Her face becomes redder if that is humanly possible, but now she is angry.

“Are you joking? These pearls cost a fortune….”

“Got the certificate?” He interrupts her rudely.

“Well, no. It was a gift and I haven’t intended to part with them until now.” She’s gone from red to white, from angry to ashamed.

“Hard times, hey?” He is snickering. Having a great time, the greasy fool. But she knows he has the upper hand. Or maybe not; she can just go to another shop, try to sell it elsewhere. And that is what she is going to do, she decides.

“None of your business.” She is haughty now and she storms out of the store, but not fast enough to escape the fat laugh of the shopkeeper.

 

5.

She walks along the street, with her feet now positively swollen to twice their size in those torturous sandals. They make her feel like the Little Mermaid on her first walk, with every step a dagger thrust. No matter. Must focus. She makes up her mind to go and get her pearls appraised. Of course the man is a fool, the pearls are as real as can be, but it still would be good to get a professional’s opinion as to their exact value. How didn’t she think of this before? It was just that she took it so much for granted that the pearl necklace somehow spoke for Itself. It had been very expensive and that was that.

But now that they have been pronounced fake by someone—even if it was in that someone’s best interest to lie to her and cheat her—doubt is creeping in. Is this going to be another version of the classic pearl stories? Maupassant, Henry James, Somerset Maugham? Real when thought paste or paste when thought real? Which one will it be in her case? Oh, it would be too cruel to find out that her husband had palmed her off with a set of fake pearls. And at the same time it would serve her right; a fitting punishment for trying to raise money on a gift.

She is walking very fast now, unaware of the pain in her feet. If any bodily discomfort besides the mental anguish, it is the queasiness in her stomach that is the most bothersome. She dreads thinking about the additional and maybe not unrelated fact that her period is almost two weeks late. It is just stress, she tells herself and quickens her already quick steps. Mermaid running.

She knows a fancy jewellery store only a few blocks away. She is forced to come to a sudden halt as she reaches a pedestrian crossing with a glaring red light. The traffic is moving slowly, like a slimy sluggish snake slithering forward on its stuffed belly. Morning rush hour, with everybody prevented from actually rushing.
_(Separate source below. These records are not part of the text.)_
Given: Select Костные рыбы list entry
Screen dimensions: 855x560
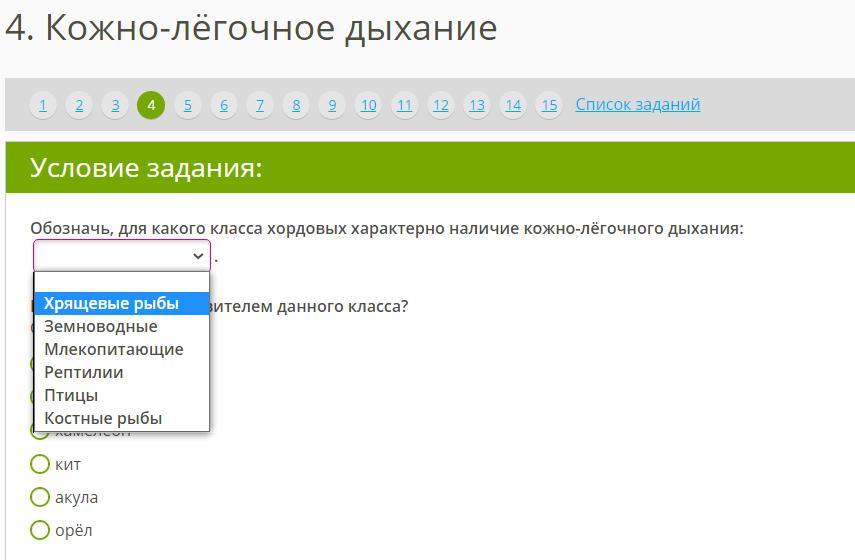Looking at the screenshot, I should 103,418.
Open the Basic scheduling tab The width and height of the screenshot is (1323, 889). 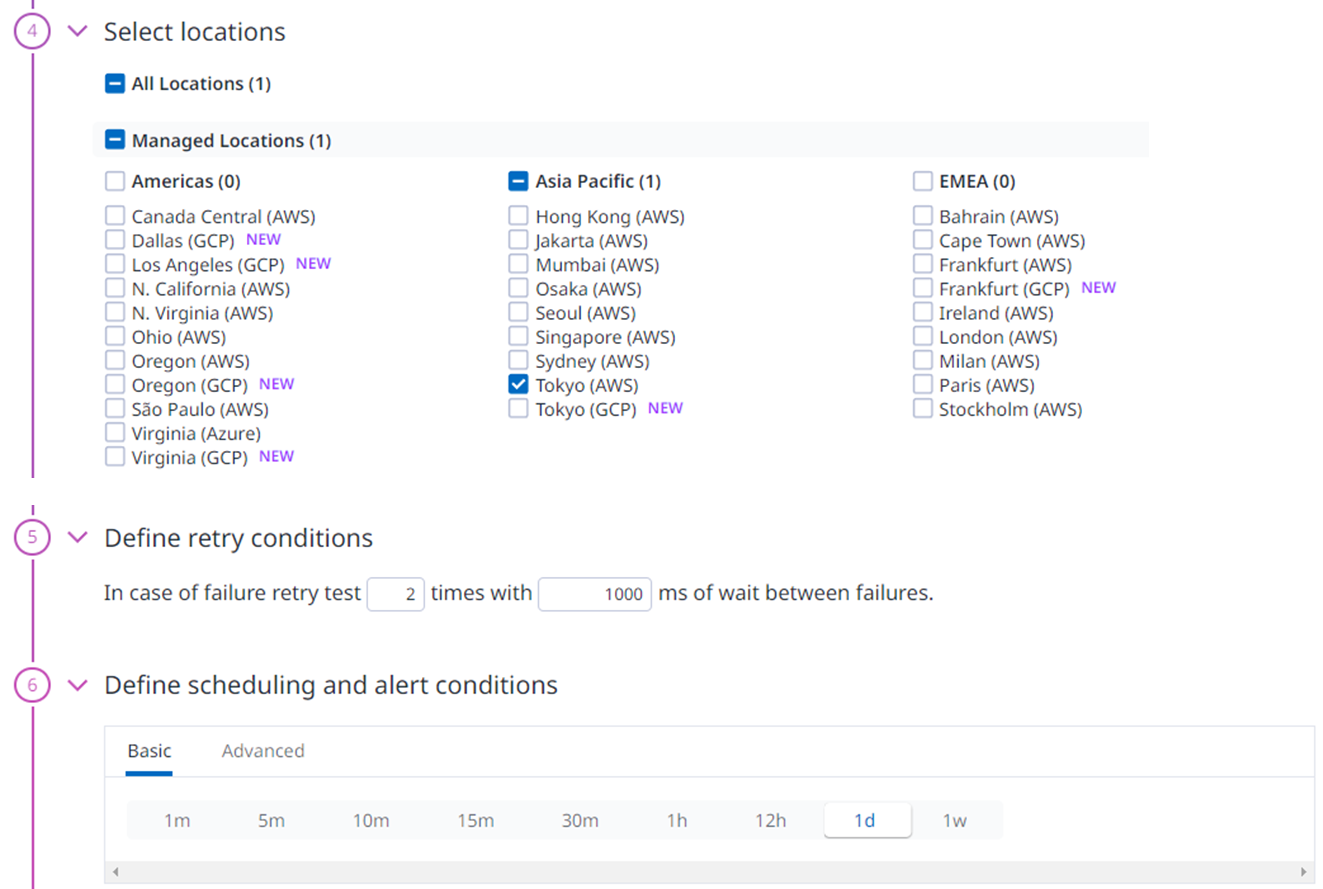point(149,751)
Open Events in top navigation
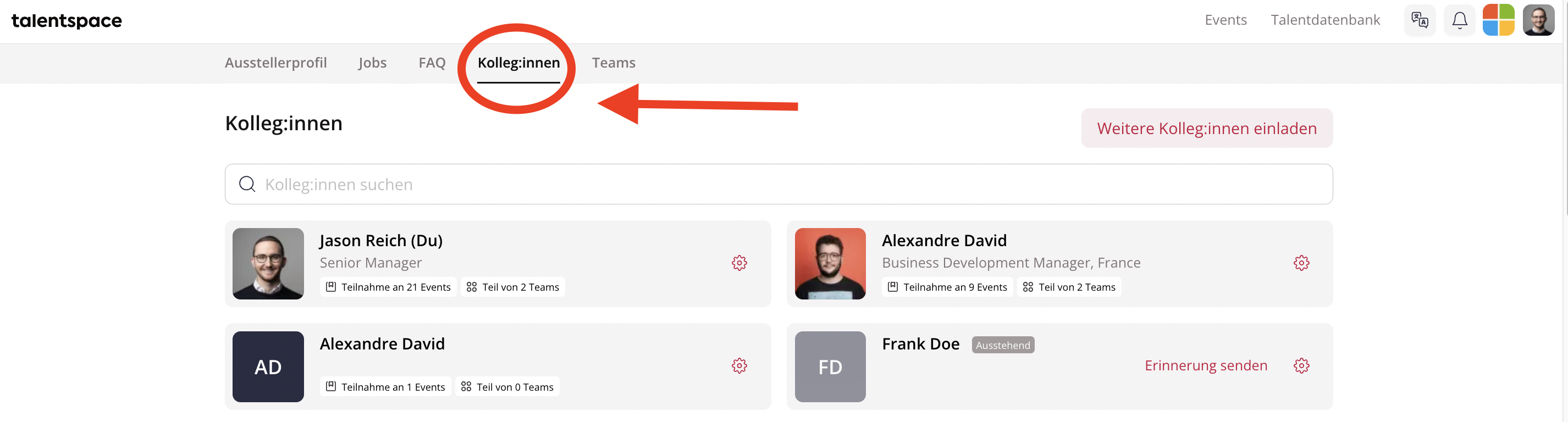1568x422 pixels. [x=1226, y=20]
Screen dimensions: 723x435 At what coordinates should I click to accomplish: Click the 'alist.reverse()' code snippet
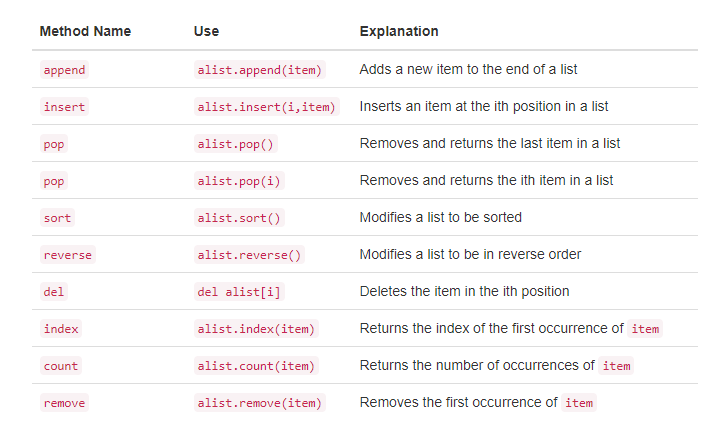tap(249, 255)
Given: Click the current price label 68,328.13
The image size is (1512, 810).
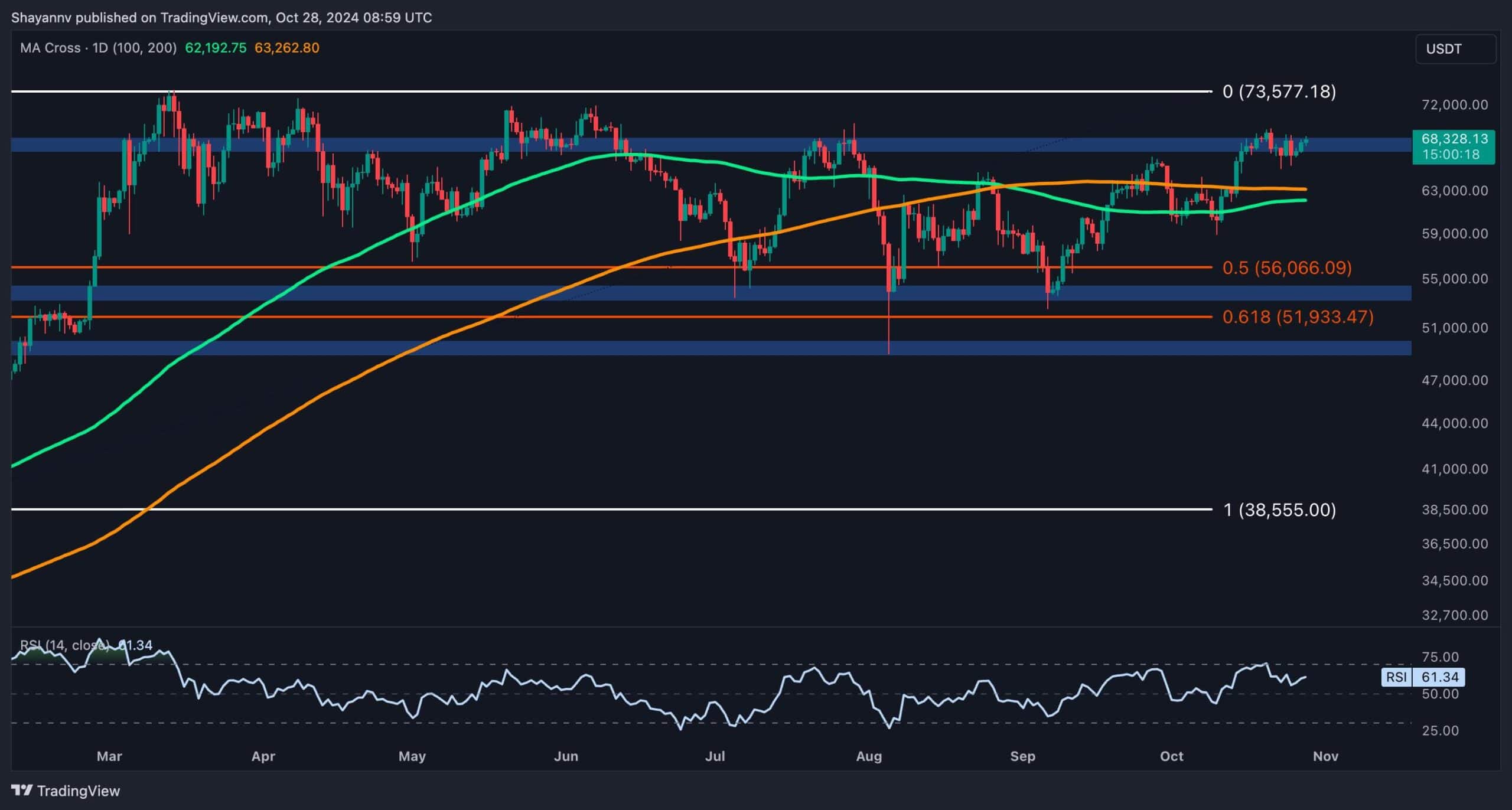Looking at the screenshot, I should [x=1454, y=139].
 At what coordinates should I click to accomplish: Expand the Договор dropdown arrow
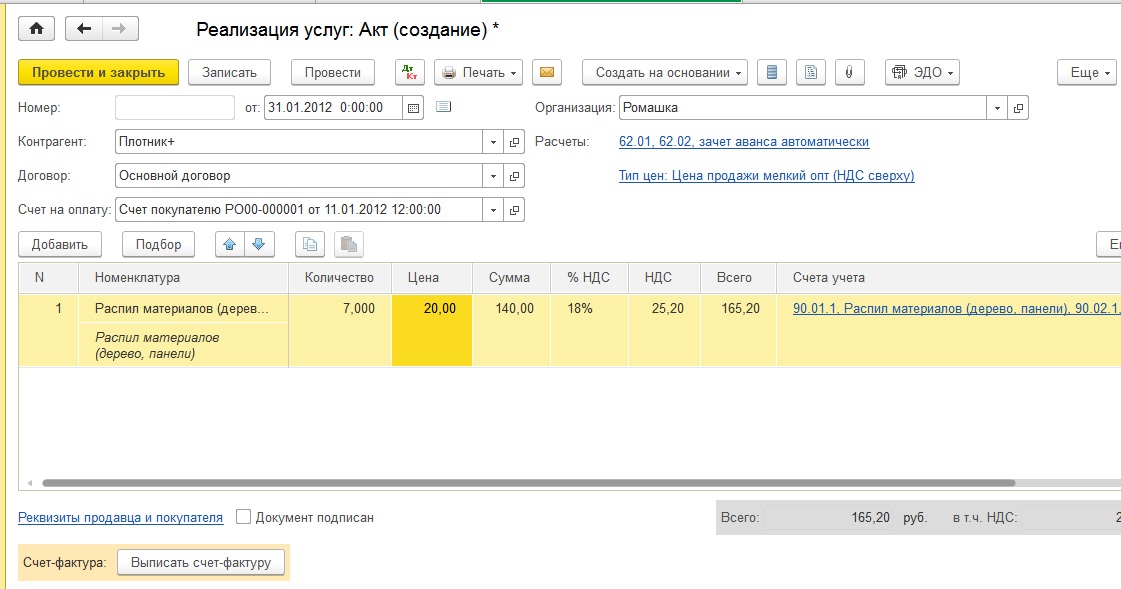[493, 176]
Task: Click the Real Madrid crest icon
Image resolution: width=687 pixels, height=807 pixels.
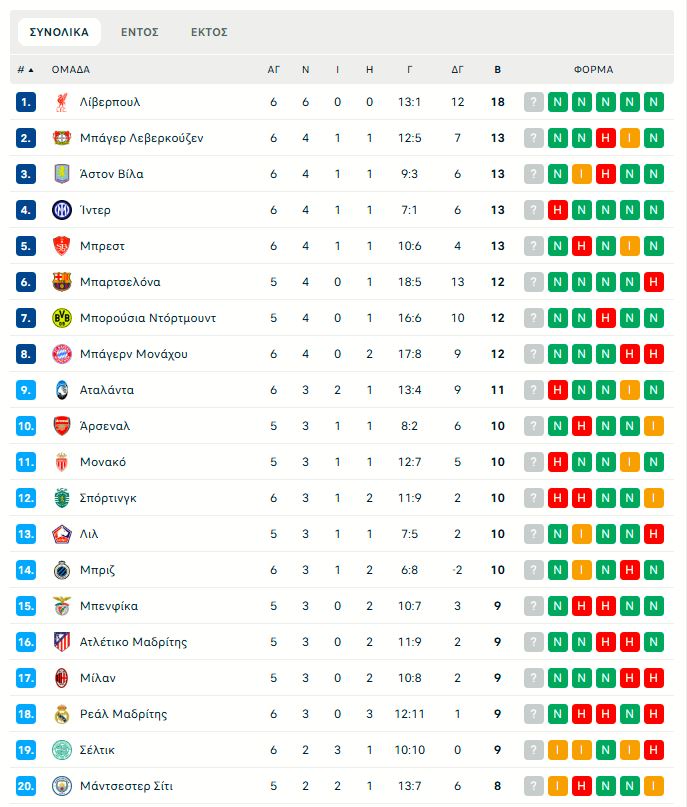Action: tap(61, 714)
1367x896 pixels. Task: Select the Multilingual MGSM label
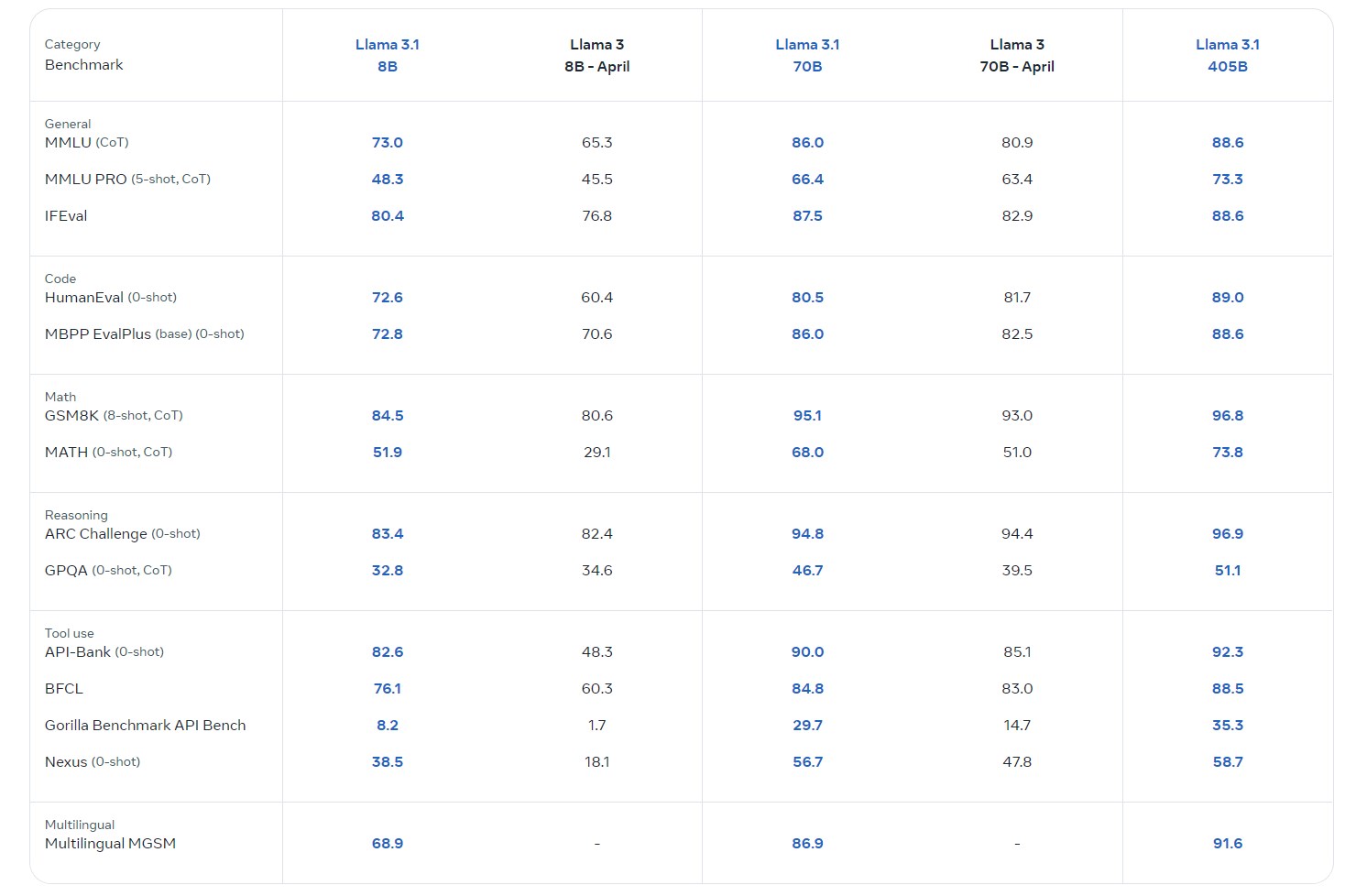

She passes the minute of waiting with idly gazing into the cars creeping by; an exasperated mother with a toddler in a baby seat, both screaming about something or other; a businessman shouting into a speakerphone and simultaneously checking his nose hair in the mirror; a kissing couple in a sleek silver sports-car, the guy’s hand high up on the girl’s thigh. She would normally look away when witnessing something so intimate, but her gaze is suddenly stuck on that hand. On the thick silver bracelet she knows so well. The pearly laughter coming from the girl in the car acts as if she had been slapped in the face and she darts forward, heedless of everything.

Just then the snake changes its pace from slithering and it positively strikes as at some little mouse or some such contemptible victim. The braceleted hand had quickly left the thigh of the girl and shifted gear, accelerating so as to impress that pretty owner of the car who is only too content to play passenger and let her new sweetheart drive. Impressing him by letting herself be impressed.

He is not fast enough when it comes to hitting the brakes and he is surprised by something hard and shiny and white hitting the windshield, and something soft obstructing the wheels. He curses and jumps out to check what on earth… Just the thing he needs; an accident with the new girl’s car.

The snake comes to a complete halt, people shouting and gesticulating. The road in front of the sports-car is filled with large round pearls. They keep bouncing here and there, some of them falling into the nearby gutter, some rolling under the neighboring cars.